Extract: Begin
I have been thinking a lot about my Nicaragua mission recently (see previous posts). It might be because I'm babysitting the doctor's dog/house that took me, but I also feel a tugging at the motivation and ideas I had when I came back from Jinotega. I mentioned that I would discuss my reservations, etc that I had from the trip- I bet you didn't think I meant almost a year would go by.
Sophia

My number one... hesitation? concern?... about Nicaragua was this- when we arrived/left, I met all kinds of people in the airport. Surfers, people seeing their Nica family on vacation, etc. But overwhelmingly, the majority were US church groups going on mission trips with plans that include both development (like well building/health clinics) and conversion. I love God and I love development, so I'm sure some are wondering where I'm going with this- but the thing that struck me the most, was how disorganized the whole shindig was. Here we have hundreds of people entering the country with plans of going to this city, or that city, to do one thing or another- but there's no overarching organization. They could be building wells in the same city or having health clinics right next to each other and they'd never know it until they were all set up. Everyone goes around the government for the most part- and with good reason as even in relatively stable countries, corruption can be rampant, anything from bags full of medicine never arriving to important machinery having to be bribed through customs. But my frustration was that there's no central 'clearinghouse' of sorts for information on what areas need the most attention, and what type of attention. There is no reference for where people are acting.
Extract: End
**Task A:** In the post about the Nicaragua mission trip, what town had the writer come back from?
**Task B:** Continue the post about the Nicaragua mission trip from its final sentence.
Records supplied: Begin
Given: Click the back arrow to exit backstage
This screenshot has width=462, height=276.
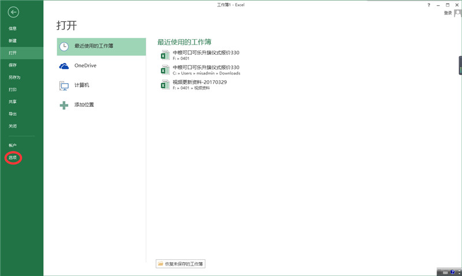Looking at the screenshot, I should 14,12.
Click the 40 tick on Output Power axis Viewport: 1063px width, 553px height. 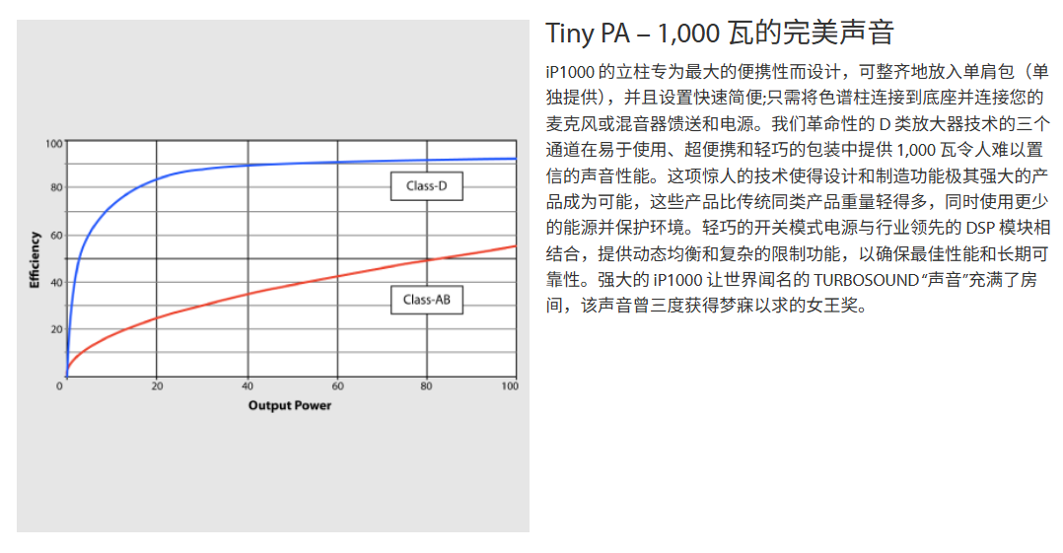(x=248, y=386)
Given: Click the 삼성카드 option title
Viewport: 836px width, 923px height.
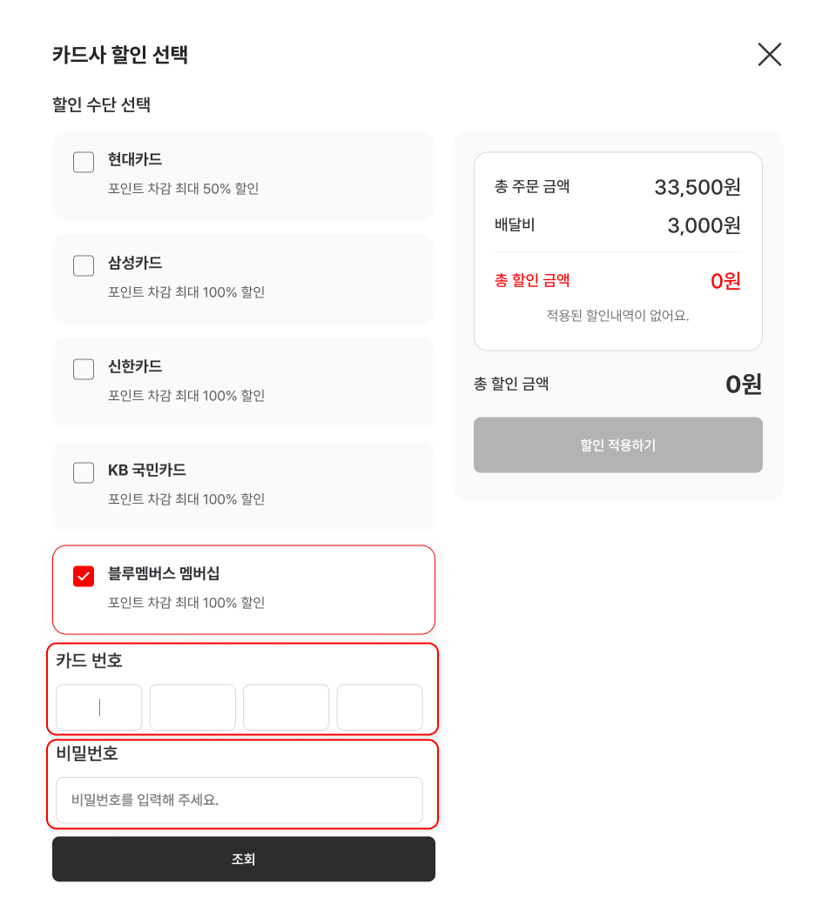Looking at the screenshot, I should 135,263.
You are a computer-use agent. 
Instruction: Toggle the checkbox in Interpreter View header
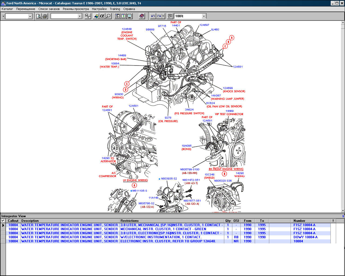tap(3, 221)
Records supplied: End
**Result A:** Jinotega.

**Result B:**
Las Quebradas, Nicaragua

Now, I understand how practically unfeasible this idea is. How much man power it might take to get up and running- or how much status I'd have to have to get the big organizations like the IRC to use it. But think about it- if there was something that listed the dates, locations, mission plans, etc for every organization/church etc in the area- we could see which areas of the population were getting the least amount of help, see who needed additional supplies or where there was already an established well so that you can help maintain them for the communities. I can't tell you how many stories of- oh, they had a well but now it's contaminated/broken - I heard. I know it's a safety concern. So there would still have to be some overarching vagueness but it's just so interesting to think about what could be done if we all worked cooperatively instead of just simultaneously.

This idea is something I've been discussing with Liz... we're going to start brainstorming. So if anyone has any ideas, please feel free to leave them.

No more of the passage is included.